= Kanguera =

Robot hand

Kanguera is a robot hand developed by the University of São Paulo. It runs the VxWorks operating system. The goal of this research project is to model the kinematic properties of a human hand so that better anthropomorphic robotic grippers or manipulators can be developed. The name, Kanguera, is an ancient indigenous word for "bones outside the body".

==Objectives==
According to the university's project page, some of the objectives of the Kanguera project are to develop strategies for dexterous robotic manipulation and to create new designs for robotic hands which are biologically inspired. These new designs and strategies will be used for user friendly human machine interface and for upper limb rehabilitation technologies.

==System Description==
The hand has an anthropomorphic shape, and is the size of a large human hand. It has 4 fingers, and a simplified thumb, each one with four degrees of freedom (DOF). Each finger is treated as an individual robot, giving the overall system, from the wrist on, 20 DOF in total. The fingers are constructed from a special resin, and the joints are designed to mimic human joints - they are not physically joined, but in close contact, using the resin's friction and cables to work together. The motion of each DOF driven through a servo, and a cable transmission system. This transmission system is more accurate than the ones uses by previous robotic hands, and is thus more suitable for the implementation of complex trajectory algorithms, such as adduction and abduction capacity for both the fingers and the thumb.

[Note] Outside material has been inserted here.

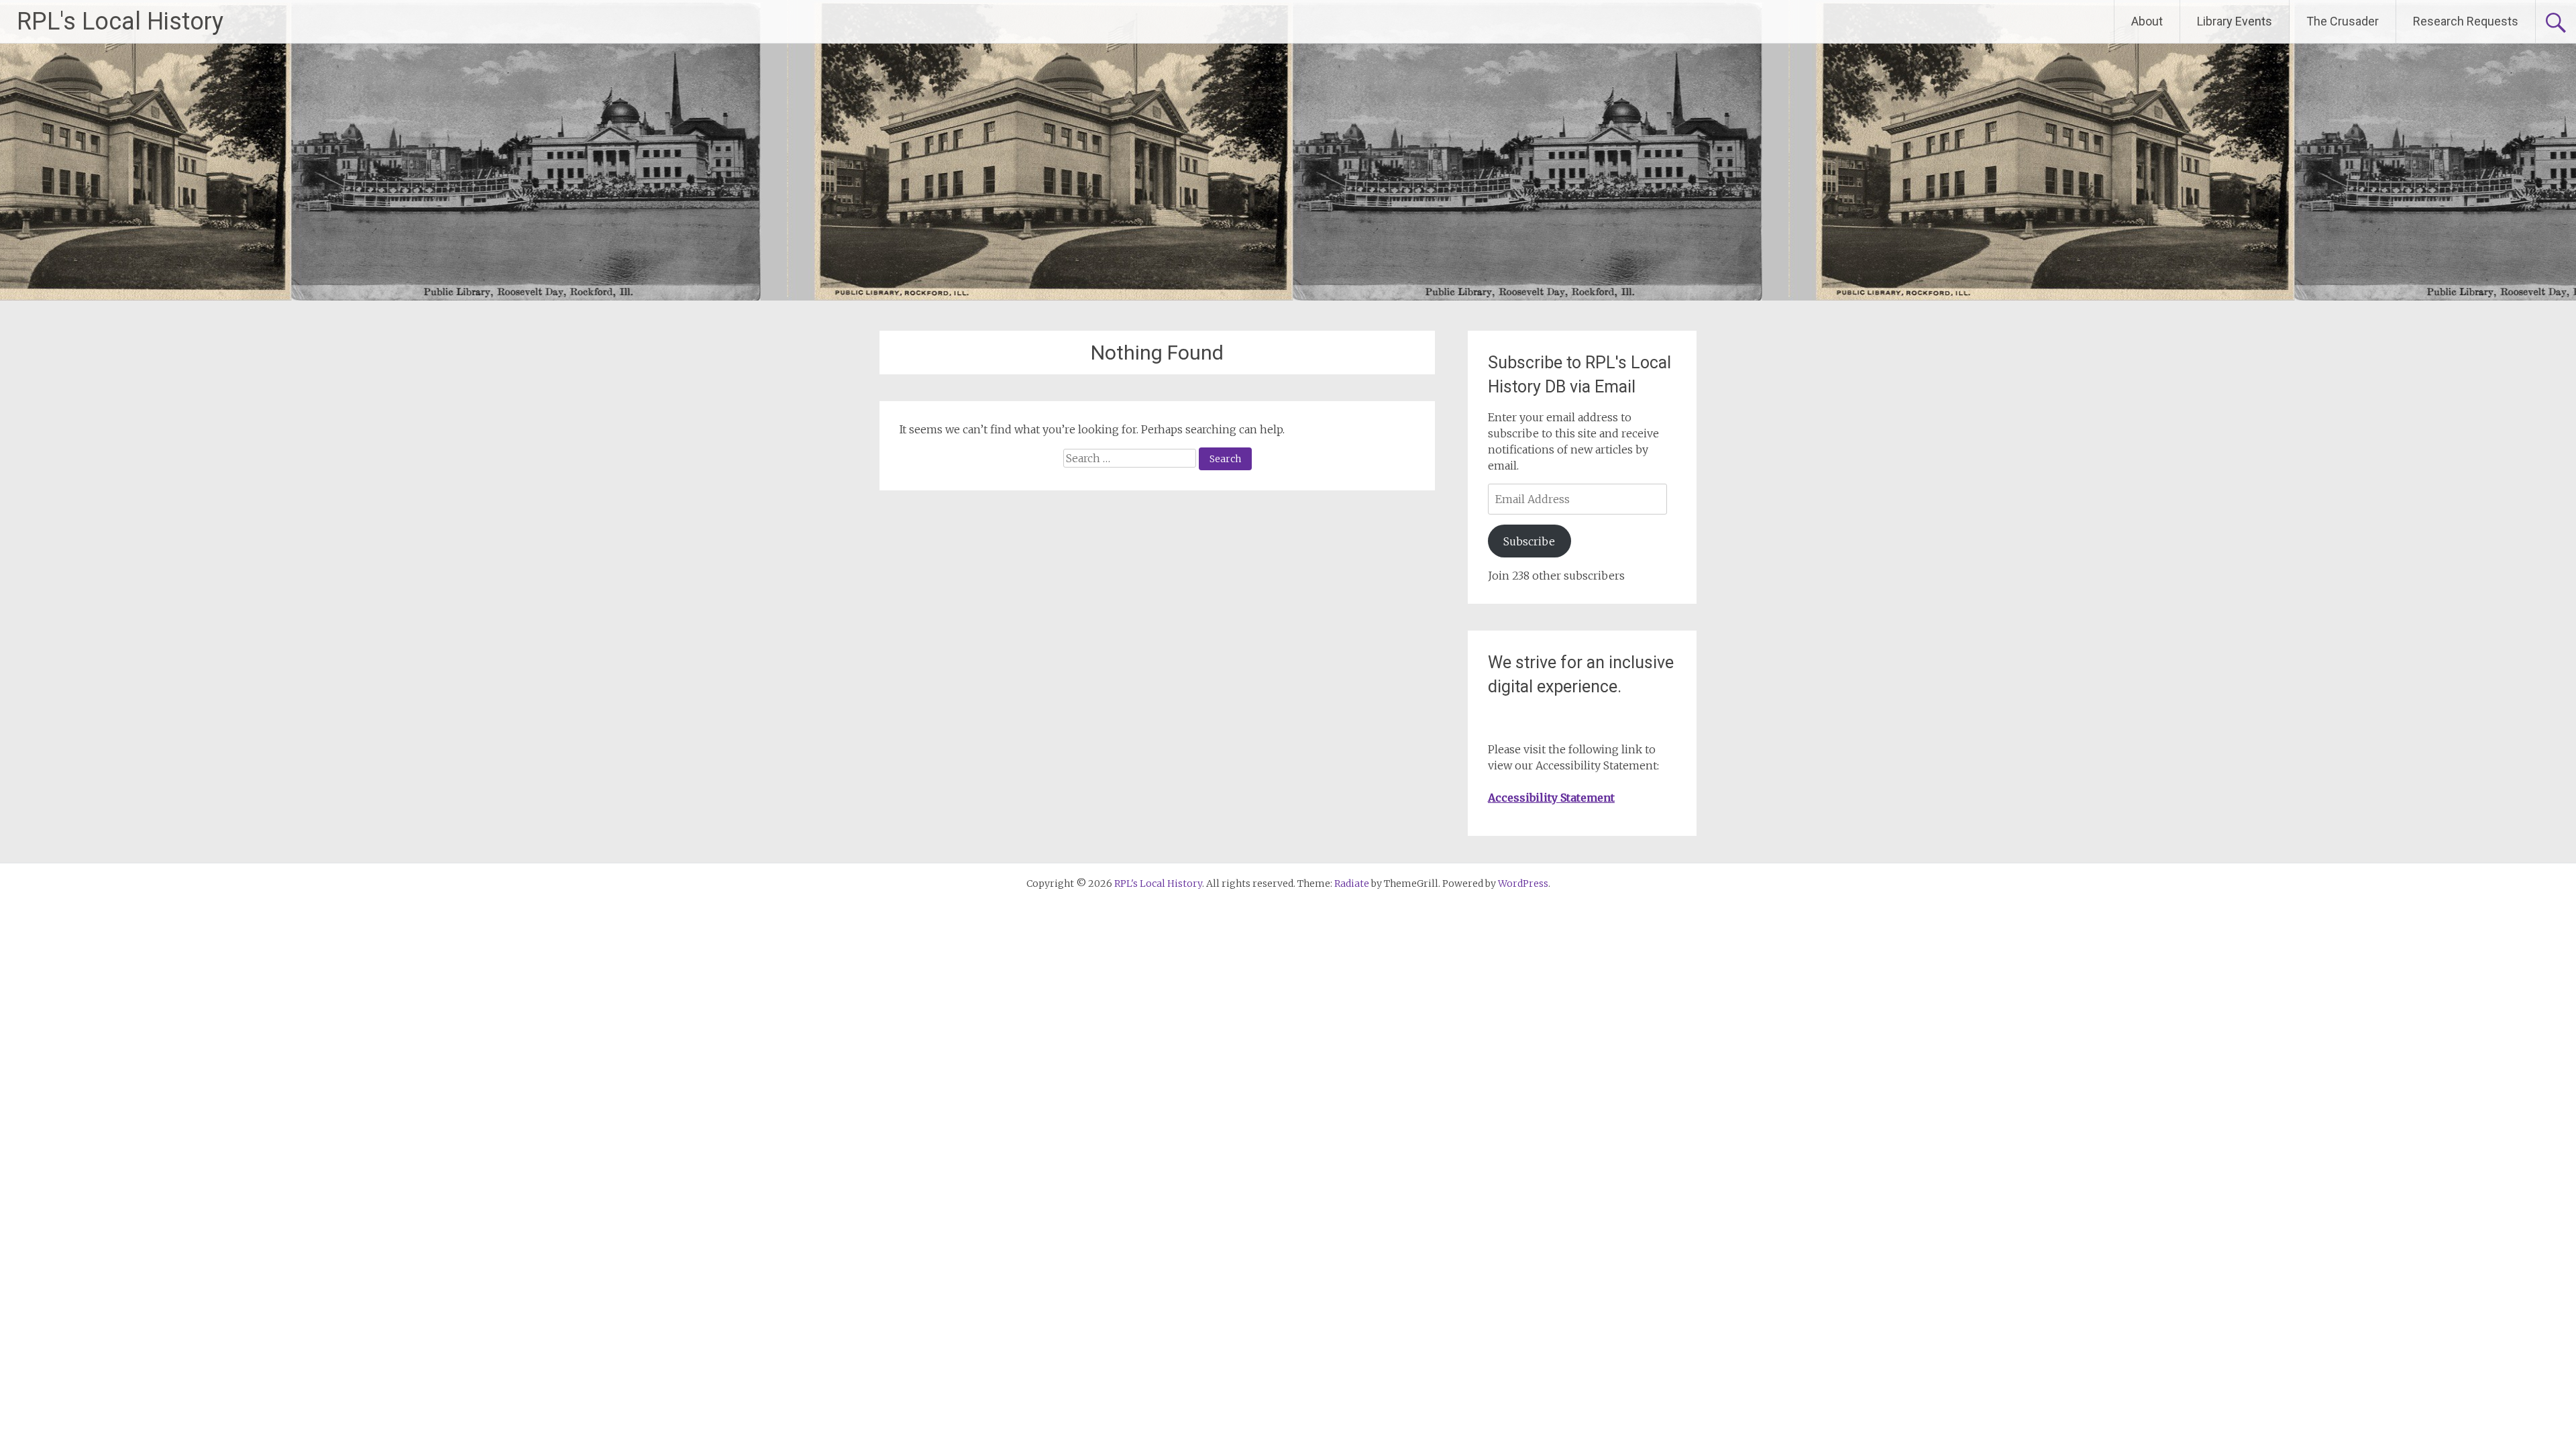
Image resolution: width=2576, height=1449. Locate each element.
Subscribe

The computational hardware is based on a GE FANUC microcontroller with a G4 processor, mounted on a standard compact PCI bus. The operating system used to run the simulations is VxWorks 6.7, and the simulation environment is handled with GraspIt! software, where a model of the hand was developed in order to visualize it.

==Development==
The hand was developed by the Mechatronics Laboratory at the School of Engineering of São Carlos, University of São Paulo as a successor to the Like its predecessor, the BRAHMA hand. It is now in its 4th generation. It utilizes Hardware-in-the-loop simulation techniques to reduce the development times.